The Arecibo Observatory, a massive telescope, collapsed on December 1, 2020. What kind of a telescope was it?

The Arecibo Observatory in Puerto Rico has collapsed, after weeks of concern from scientists over the fate of what was once the world’s largest single-dish radio telescope.

The telescope was built in the early 1960s, with the intention of studying the ionised upper part of Earth’s atmosphere, the ionosphere. But it was soon being used as an all-purpose radio observatory.

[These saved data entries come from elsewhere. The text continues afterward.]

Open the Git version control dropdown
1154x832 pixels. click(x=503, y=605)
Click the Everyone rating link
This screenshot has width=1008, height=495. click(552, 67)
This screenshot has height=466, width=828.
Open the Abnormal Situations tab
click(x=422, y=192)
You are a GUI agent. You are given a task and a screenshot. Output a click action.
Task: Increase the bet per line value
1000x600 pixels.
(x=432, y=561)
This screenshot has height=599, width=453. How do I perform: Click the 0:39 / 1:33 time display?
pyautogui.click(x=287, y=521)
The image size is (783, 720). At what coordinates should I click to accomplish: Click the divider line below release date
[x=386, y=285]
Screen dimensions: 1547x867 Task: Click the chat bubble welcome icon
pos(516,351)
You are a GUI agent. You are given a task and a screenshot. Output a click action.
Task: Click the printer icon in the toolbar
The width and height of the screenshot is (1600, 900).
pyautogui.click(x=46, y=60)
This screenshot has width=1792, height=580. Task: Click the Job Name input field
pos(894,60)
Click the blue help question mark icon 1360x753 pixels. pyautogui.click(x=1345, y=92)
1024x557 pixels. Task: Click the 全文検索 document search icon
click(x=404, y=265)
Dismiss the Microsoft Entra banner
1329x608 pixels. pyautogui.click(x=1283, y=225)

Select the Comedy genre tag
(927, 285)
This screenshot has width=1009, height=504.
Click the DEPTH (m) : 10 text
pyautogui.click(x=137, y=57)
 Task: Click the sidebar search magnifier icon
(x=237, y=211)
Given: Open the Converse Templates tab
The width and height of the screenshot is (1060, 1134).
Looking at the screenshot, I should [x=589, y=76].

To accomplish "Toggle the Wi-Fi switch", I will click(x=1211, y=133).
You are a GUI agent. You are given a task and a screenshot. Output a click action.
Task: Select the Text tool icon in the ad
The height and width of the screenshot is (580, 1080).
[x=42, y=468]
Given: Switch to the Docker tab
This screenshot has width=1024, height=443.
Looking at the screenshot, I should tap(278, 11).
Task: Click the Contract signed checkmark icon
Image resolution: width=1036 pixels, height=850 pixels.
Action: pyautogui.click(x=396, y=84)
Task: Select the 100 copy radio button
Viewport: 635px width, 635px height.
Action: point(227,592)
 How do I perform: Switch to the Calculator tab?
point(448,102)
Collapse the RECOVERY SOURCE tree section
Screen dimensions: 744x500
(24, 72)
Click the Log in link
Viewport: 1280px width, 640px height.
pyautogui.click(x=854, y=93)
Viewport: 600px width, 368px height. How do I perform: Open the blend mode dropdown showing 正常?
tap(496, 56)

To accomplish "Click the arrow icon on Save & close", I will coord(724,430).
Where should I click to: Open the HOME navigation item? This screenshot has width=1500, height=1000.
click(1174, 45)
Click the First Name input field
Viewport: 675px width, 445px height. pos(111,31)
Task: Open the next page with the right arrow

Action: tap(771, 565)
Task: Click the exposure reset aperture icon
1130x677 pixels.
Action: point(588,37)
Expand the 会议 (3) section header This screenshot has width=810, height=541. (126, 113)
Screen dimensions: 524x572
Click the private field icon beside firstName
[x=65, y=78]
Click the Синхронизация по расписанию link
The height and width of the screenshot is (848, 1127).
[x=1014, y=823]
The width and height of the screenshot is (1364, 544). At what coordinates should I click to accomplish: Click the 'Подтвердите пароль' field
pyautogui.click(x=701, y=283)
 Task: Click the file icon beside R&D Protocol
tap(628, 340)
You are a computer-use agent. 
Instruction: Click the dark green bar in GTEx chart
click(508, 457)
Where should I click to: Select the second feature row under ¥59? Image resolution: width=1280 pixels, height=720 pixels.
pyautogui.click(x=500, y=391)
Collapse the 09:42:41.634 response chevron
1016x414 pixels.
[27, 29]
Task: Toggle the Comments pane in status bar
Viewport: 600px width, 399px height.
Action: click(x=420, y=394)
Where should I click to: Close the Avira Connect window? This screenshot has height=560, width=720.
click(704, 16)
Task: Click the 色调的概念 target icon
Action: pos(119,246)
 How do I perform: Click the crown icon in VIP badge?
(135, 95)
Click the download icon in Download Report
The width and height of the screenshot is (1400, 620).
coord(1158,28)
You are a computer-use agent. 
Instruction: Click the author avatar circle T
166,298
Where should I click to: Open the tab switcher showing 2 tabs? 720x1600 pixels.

Radio astronomy is a field within the larger discipline that observes objects in the Universe by studying them at radio frequencies. A number of cosmic phenomena such as pulsars – magnetised, rotating stars – show emission at radio wavelengths.

The observatory provided the first solid evidence for a type of object known as a neutron star. It was also used to identify the first example of a binary pulsar (two magnetised neutron stars orbiting around a common centre of mass), which earned its discoverers the Nobel Prize in Physics.

The telescope helped to make the first definitive detection of exoplanets, planetary bodies orbiting other stars, in 1992.

It has also been used to listen for signals from intelligent life elsewhere in the cosmos and to track near-Earth asteroids.

Over the years, the main dish appeared as a location in movies, including GoldenEye, Pierce Brosnan’s first outing as James Bond in 1995, and the 1997 science fiction drama Contact, starring Jodie Foster and Matthew McConaughey.